- _WHAT THE TASK ASKS_
In the records below, find the line that contains "Turn off the Discounted Orders toggle" and the line that contains "Select the none body type radio". Set down exactly those lines and every line between them, and nothing more.

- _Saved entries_
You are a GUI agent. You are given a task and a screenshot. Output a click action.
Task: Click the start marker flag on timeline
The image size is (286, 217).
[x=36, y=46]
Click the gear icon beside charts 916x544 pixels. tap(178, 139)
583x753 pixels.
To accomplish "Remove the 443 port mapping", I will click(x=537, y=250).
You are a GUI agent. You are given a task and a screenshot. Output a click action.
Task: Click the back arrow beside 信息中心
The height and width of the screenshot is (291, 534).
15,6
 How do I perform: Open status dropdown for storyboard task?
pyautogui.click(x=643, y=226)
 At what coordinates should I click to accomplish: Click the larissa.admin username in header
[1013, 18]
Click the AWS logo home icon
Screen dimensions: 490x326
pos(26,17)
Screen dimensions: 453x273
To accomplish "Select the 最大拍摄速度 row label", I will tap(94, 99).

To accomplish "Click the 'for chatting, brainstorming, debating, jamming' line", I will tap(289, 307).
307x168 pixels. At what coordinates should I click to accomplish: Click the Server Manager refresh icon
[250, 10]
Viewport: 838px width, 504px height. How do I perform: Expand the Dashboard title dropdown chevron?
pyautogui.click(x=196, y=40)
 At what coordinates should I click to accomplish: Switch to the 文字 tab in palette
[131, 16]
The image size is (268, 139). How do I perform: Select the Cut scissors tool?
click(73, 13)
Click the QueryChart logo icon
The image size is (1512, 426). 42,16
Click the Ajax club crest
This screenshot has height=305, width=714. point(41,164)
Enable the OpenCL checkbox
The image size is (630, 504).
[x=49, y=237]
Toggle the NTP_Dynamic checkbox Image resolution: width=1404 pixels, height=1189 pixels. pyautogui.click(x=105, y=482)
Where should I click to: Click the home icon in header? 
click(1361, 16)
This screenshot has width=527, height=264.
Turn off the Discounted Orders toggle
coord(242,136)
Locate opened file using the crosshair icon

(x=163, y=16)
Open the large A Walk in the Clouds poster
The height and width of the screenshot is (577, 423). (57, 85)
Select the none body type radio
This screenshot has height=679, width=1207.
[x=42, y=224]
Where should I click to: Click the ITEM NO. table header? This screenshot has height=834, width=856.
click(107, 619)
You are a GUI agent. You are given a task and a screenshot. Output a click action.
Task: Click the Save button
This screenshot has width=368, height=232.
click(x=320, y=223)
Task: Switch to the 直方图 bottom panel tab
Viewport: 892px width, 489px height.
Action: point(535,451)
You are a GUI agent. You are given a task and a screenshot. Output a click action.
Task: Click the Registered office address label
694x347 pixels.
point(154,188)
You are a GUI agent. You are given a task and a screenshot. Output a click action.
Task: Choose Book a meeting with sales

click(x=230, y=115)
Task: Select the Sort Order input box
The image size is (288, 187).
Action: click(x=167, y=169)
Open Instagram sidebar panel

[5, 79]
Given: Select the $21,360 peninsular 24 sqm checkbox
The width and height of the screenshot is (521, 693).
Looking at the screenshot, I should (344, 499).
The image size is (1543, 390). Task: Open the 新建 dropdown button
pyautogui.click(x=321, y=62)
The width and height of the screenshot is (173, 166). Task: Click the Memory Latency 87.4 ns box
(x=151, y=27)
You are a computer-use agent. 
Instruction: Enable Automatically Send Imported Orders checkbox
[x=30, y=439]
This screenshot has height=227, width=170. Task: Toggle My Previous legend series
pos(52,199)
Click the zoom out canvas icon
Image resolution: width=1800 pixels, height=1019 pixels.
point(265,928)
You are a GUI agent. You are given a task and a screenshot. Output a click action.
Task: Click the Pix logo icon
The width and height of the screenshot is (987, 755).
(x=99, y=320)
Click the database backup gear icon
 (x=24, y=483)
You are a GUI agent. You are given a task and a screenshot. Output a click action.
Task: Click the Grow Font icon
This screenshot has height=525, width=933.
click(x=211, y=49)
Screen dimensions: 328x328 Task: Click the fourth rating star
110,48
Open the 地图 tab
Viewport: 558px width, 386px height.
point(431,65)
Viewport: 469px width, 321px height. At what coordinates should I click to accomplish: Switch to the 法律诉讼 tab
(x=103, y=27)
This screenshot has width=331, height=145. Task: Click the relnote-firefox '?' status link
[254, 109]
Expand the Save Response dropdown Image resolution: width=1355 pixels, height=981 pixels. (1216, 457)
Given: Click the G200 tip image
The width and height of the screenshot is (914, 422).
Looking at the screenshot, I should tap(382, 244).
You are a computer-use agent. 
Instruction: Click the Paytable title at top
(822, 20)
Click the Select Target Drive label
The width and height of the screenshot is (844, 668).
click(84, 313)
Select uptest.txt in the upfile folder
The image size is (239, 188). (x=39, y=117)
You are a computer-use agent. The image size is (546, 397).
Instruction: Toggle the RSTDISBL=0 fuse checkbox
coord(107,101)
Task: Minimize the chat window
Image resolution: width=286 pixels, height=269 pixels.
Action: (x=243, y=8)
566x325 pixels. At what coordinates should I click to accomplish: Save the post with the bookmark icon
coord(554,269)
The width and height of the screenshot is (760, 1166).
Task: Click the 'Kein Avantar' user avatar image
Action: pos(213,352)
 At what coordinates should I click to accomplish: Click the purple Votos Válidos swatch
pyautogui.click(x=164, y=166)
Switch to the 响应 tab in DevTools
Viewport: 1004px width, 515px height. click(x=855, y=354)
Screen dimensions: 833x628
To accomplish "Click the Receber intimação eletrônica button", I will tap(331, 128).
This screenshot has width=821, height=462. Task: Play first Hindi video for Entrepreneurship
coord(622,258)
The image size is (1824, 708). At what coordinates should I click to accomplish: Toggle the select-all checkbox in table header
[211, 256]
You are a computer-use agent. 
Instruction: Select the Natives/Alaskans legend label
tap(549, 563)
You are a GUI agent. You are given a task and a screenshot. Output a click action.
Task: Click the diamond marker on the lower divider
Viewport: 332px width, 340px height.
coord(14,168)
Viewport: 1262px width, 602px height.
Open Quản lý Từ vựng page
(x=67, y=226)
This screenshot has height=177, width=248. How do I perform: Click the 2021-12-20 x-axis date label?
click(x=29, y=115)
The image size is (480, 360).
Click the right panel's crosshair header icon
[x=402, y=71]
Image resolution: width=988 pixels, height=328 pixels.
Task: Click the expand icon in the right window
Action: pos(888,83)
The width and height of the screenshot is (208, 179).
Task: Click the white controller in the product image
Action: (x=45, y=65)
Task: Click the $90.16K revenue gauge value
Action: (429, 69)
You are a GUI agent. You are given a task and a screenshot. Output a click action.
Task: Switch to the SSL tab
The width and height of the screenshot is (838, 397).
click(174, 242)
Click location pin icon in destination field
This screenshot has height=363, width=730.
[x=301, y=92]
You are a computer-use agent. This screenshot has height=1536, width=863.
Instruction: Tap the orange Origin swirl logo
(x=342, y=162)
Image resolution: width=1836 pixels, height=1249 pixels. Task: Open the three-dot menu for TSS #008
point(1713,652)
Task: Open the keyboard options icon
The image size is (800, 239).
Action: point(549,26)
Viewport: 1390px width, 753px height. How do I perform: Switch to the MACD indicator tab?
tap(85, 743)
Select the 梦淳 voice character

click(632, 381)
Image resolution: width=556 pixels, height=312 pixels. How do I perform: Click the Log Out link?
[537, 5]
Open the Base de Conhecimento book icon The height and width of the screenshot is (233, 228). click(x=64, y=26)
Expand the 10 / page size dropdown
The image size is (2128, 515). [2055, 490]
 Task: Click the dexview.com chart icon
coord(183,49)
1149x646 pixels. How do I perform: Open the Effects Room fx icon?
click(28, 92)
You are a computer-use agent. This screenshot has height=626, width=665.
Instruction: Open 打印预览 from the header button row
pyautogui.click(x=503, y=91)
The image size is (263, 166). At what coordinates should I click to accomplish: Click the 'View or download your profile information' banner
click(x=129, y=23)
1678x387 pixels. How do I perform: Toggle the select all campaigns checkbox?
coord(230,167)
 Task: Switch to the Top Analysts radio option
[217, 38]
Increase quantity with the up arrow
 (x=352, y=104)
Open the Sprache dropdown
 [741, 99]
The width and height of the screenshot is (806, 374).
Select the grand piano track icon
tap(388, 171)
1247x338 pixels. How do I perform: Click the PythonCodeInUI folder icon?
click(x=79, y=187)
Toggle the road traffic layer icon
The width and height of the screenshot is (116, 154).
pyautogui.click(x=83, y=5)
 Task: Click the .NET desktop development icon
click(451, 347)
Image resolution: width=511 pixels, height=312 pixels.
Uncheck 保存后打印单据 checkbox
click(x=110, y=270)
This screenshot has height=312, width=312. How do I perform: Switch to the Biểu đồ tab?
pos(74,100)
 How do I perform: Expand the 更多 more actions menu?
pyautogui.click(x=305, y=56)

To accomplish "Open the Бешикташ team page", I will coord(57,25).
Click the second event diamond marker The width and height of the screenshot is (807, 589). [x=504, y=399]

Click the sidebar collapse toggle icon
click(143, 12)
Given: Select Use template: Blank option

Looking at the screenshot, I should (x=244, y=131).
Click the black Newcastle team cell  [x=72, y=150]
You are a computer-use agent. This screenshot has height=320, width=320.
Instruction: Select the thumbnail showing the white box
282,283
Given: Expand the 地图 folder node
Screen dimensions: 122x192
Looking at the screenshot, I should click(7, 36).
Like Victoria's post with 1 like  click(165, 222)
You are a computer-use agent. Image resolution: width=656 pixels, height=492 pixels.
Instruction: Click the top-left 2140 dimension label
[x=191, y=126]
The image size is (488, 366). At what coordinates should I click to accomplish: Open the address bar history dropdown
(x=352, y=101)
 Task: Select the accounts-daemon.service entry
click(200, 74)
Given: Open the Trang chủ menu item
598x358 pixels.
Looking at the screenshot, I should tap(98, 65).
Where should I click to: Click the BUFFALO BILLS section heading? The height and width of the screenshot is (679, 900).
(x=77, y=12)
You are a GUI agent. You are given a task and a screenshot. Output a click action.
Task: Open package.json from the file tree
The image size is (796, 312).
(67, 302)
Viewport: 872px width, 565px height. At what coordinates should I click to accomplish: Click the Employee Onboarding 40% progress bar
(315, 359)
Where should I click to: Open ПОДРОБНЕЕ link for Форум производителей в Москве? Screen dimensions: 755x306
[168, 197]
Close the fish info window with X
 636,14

- _OUTPUT FOR THIS TASK_
Turn off the Discounted Orders toggle
coord(242,136)
Locate opened file using the crosshair icon

(x=163, y=16)
Open the large A Walk in the Clouds poster
The height and width of the screenshot is (577, 423). (57, 85)
Select the none body type radio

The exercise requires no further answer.